**Die Aufgabe**
Bis wann müssen Regierungsmitglieder laut dem Lesetext das Amtsgeheimnis wahren?

**Lesetext**

──────────

Es gehört nach Auffassung der Regierung zur Tradition (auch beim Bund und anderen Kantonen), dass sich Mitglieder der Regierung nach ihrem Rücktritt zu Gunsten von Gesellschaft und Wirtschaft einbringen, insbesondere, wenn sie jung aus dem Amt scheiden. Dies ist nicht zuletzt auch Ausdruck unseres Milizsystems, wonach Vollämter, wie jenes einer Regierungsrätin oder eines Regierungsrats, berechtigterweise nur auf beschränkte Zeit ausgeübt werden können. Aufgrund ihrer Erfahrung und Vernetzung bringen ehemalige Mitglieder der Regierung für die Privatwirtschaft, aber auch für die Mitarbeit in gemeinnützigen Organisationen die nötigen Voraussetzungen mit. Letztere können dabei auch in der Rechtsform der Aktiengesellschaft ausgestaltet sein und verfügen demzufolge über einen Verwaltungsrat.

Die Regierungsmitglieder sind in amtlichen Angelegenheiten zur Verschwiegenheit verpflichtet, soweit an der Geheimhaltung ein überwiegendes öffentliches oder privates Interesse gemäss Öffentlichkeitsgesetz besteht oder wenn eine besondere gesetzliche Bestimmung dies vorsieht. Das Amtsgeheimnis ist auch nach dem Ausscheiden aus dem Amt zu wahren (Art. 5 Abs. 1 des Regierungs- und Verwaltungsorganisationsgesetzes, BR 170.300). Damit können Interessenskonflikte verhindert werden.

──────────

**Angezeigte Daten**
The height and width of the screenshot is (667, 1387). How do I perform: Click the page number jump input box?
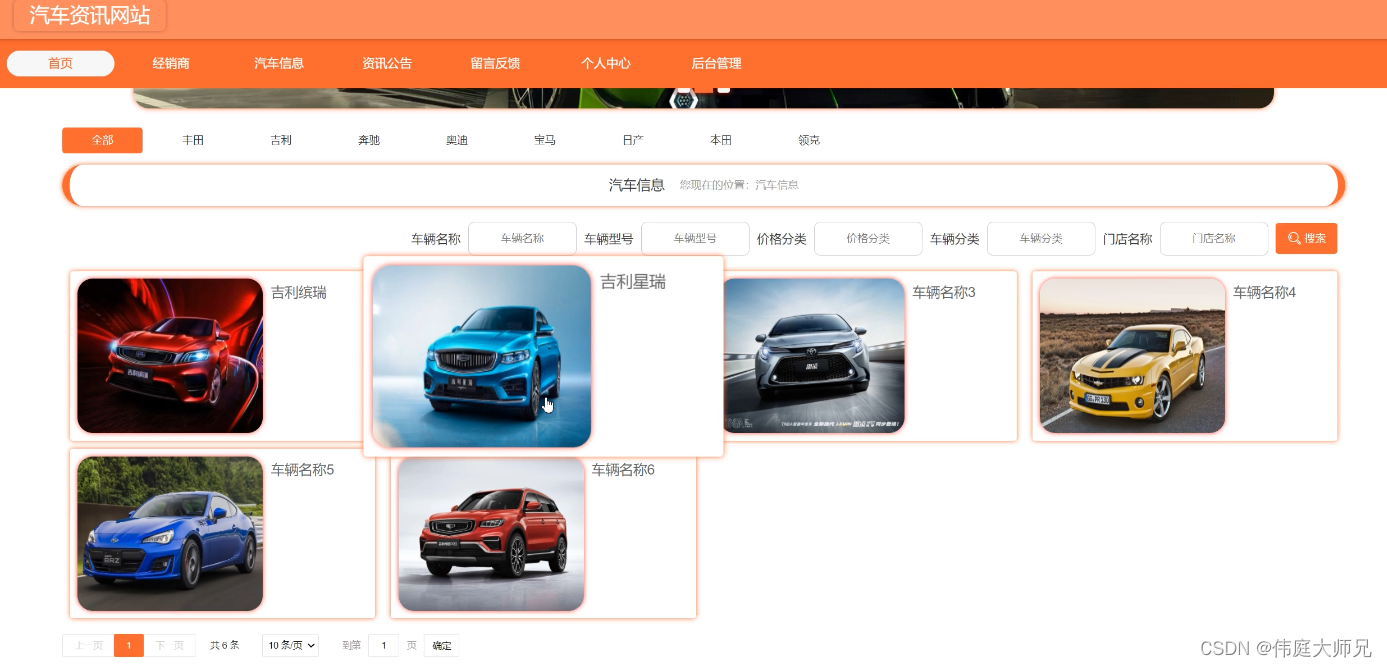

──────────

**Ausgabe**
Auch nach dem Ausscheiden aus dem Amt.